Film Review

The Color of Pomegranates (1969)

It is not the factual details of Sayat-Nova’s life that The Color of Pomegranates seeks to explore in its hypnotic surrealism, but rather his inner creativity that gave birth to such enchanting music and poetry, and it is through Sergei Parajanov’s elusive imagery that it stands as a mystifying tribute to Armenia’s rich history and culture, vibrantly independent of any political or cinematic convention.

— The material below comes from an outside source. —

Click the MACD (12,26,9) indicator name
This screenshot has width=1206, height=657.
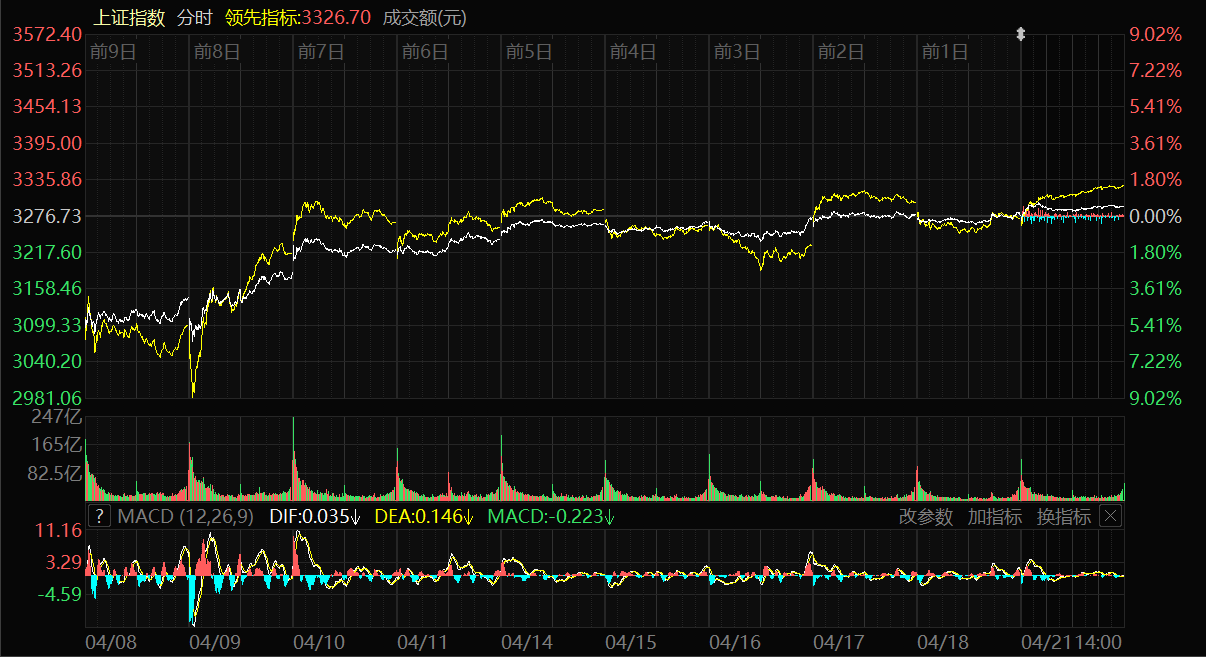click(x=185, y=517)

Requiem for a Dream (2000)

Though it mourns the souls of the deceased in the way its title suggests, Requiem for a Dream even more fully evokes a nightmare of disorientating maximalism that oversees a total degradation of humanity, as Darren Aronofsky draws on the existential horror of drug addiction in his aggressive editing to pessimistically conjure up an ensemble of tragic fates worse than death.

Midsommar (2019)

Recovering from a tragedy as horrific as that which Dani experiences in the opening minutes of Midsommar seems impossible, but even more disturbing than this crushing darkness is the insidious monster Ari Aster crafts in the dazzling, psychedelic radiance of a pagan Swedish commune, delivering a distorted catharsis from past trauma through sinister, ancient rituals.

Nope (2022)

Armed with a sharp wit and a penchant for intelligent subtext, Jordan Peele goes about examining the thread connecting humanity’s hunger for spectacle and its arrogant domination of nature in Nope, confronting us with a cosmic horror that lives in the sky above one ranch of Hollywood animal trainers.

Something Wild (1986)

A sudden immersion into the screwball comedy genre might be the perfect challenge to the stagnant lifestyle of middle-class yuppie Charlie, as through his impromptu road trip with the freewheeling Lulu, Jonathan Demme sends Something Wild spinning off in hilarious and terrifying directions, drawing us into the orbit of characters trying to reconcile their own contradictory, innate desires.

The Cook, The Thief, His Wife & Her Lover (1989)

While The Cook, The Thief, His Wife & Her Lover’s indictments of Thatcherism’s anti-intellectualism operate as a sharp political allegory in the vein of George Orwell, Peter Greenaway’s opulent Baroque aesthetic lifts it to another transcendent level altogether, transforming a restaurant into a gallery of vivid tableaux illustrating the horrific abuses of one gangster’s despicably gluttonous conquest.

Mr. Turner (2014)

On every level of its stylistic construction, Mr. Turner inhabits the watercolours of its titular historical painter with ethereal elegance, and though this exquisite aesthetic initially seems at odds with the coarse, prickly figure at its centre, Mike Leigh’s exceptional orchestration of such beautiful contradictions affectingly reveals the complex creative processes shared by both artists.

Fitzcarraldo (1982)

In Fitzcarraldo’s absurd dream of building an opera house in the Amazon jungle and his even stranger endeavour of hauling a giant steamship up a mountain, Werner Herzog centres him as a tragic figure in an epic fable of extraordinary ambition, fully consuming his mind with a megalomania that threatens the foundations of his own conceited, fragile mortality.

The Master (2012)

The inverted journeys of self-control and surrender that lonely drifter Freddie Quell and cult leader Lancaster Dodd travel along go beyond excellent screenwriting, but also affirm The Master’s extraordinary formal achievement, as Paul Thomas Anderson layers every single interaction with patterns that elusively float these soulmates through a post-war America lost in its identity.

The Thin Red Line (1998)

There is a jarring contrast between Terrence Malick’s violent imagery and his affecting spiritual expressions in The Thin Red Line, but it is exactly this disparity upon which he hinges his condemnation of war as an ugly stain on the natural world, playing out the human struggle between dominance and grace through stirring, lyrical rhythms.